When comparing savings accounts, choose daily or monthly compounding over annual. Check APY — not just APR — for accurate comparison.

Frequently Asked Questions

The formula is A = P(1 + r/n)^(nt), where A is the final amount, P is the principal, r is the annual interest rate as a decimal, n is the number of compounding periods per year, and t is time in years. For monthly compounding at 5% for 10 years on $10,000: A = 10,000 × (1 + 0.05/12)^(12×10) = $16,470.
Set n=12 in the formula. For $10,000 at 6% compounded monthly for 5 years: A = 10,000 × (1 + 0.06/12)^(12×5) = 10,000 × (1.005)^60 = $13,489. Total interest earned = $3,489. Our calculator does all this automatically — just enter your values and press Calculate.
Yes, daily compounding generates slightly more interest than monthly, but the difference is small. On $10,000 at 5% for 10 years: daily compounding gives $16,487 vs monthly compounding at $16,470 — a difference of just $17. The frequency matters much less than the interest rate or the investment period.
APR (Annual Percentage Rate) is the nominal rate before compounding. APY (Annual Percentage Yield) is the effective rate after accounting for compounding. At 5% APR compounded monthly, the APY is 5.116%. Always compare APY between accounts — it's the true return you receive. Our calculator shows you the effective APY in the results.
At 7% compounded monthly: $10,000 grows to $40,022 in 20 years — a gain of $30,022. At 5%: $27,048. At 10%: $73,281. Time and interest rate are the two most powerful variables. Use our calculator to model your exact scenario with regular contributions added.
The Rule of 72 is a quick mental maths shortcut. Divide 72 by your annual interest rate to estimate how many years it takes to double your money.

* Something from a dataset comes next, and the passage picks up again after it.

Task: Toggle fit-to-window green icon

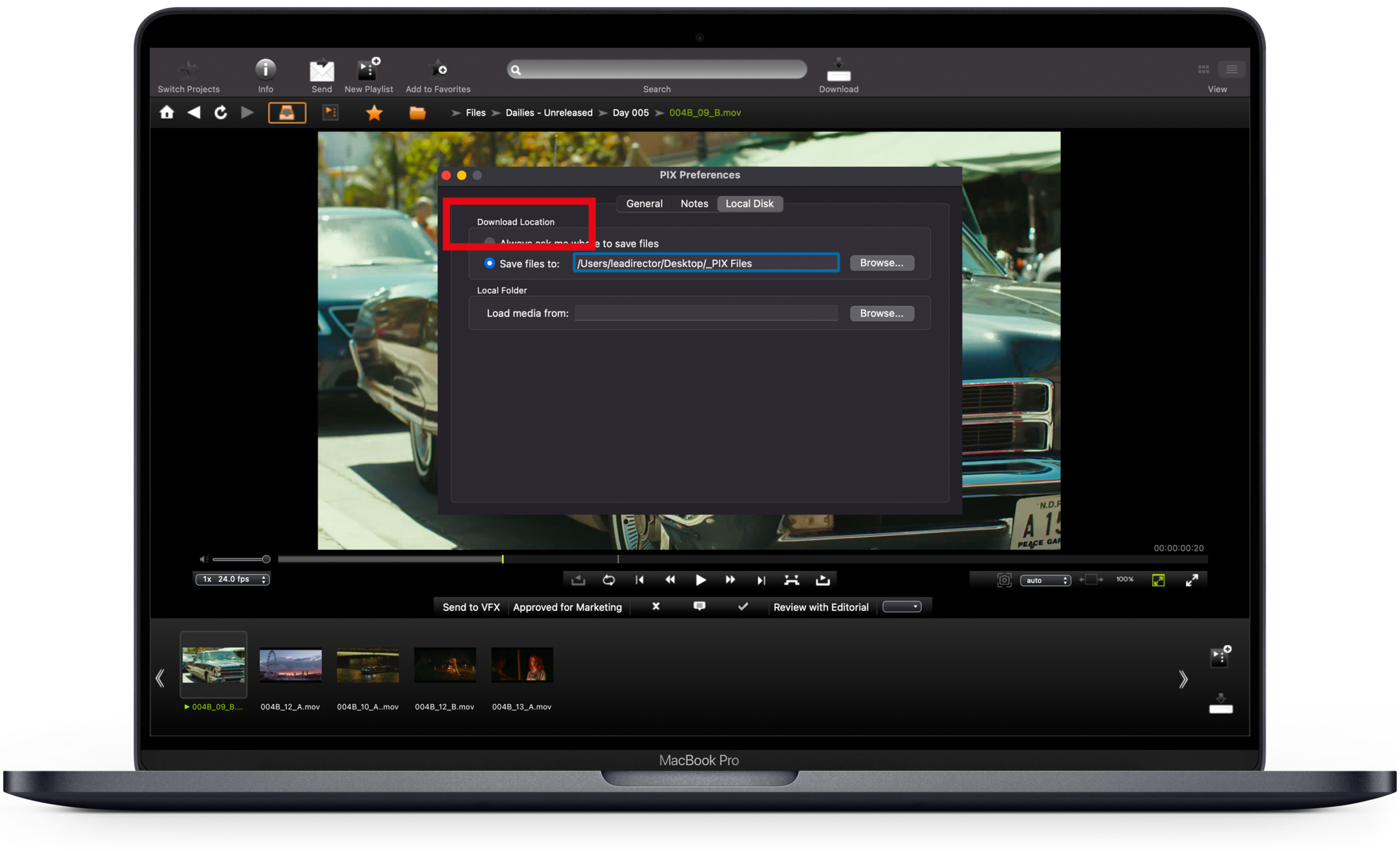Action: click(1158, 580)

At 6%, your money doubles in 12 years (72÷6). At 9%, it doubles in 8 years. It's an approximation — our calculator gives the exact figure.
Yes. While account types and tax treatment vary by country, the mathematics of compound interest is universal. Our calculator supports 30+ currencies and applies the same formula regardless of your location. For UK users (ISAs), Indian users (FDs, PPF), or anyone globally, the compounding principles are identical — only tax rules differ.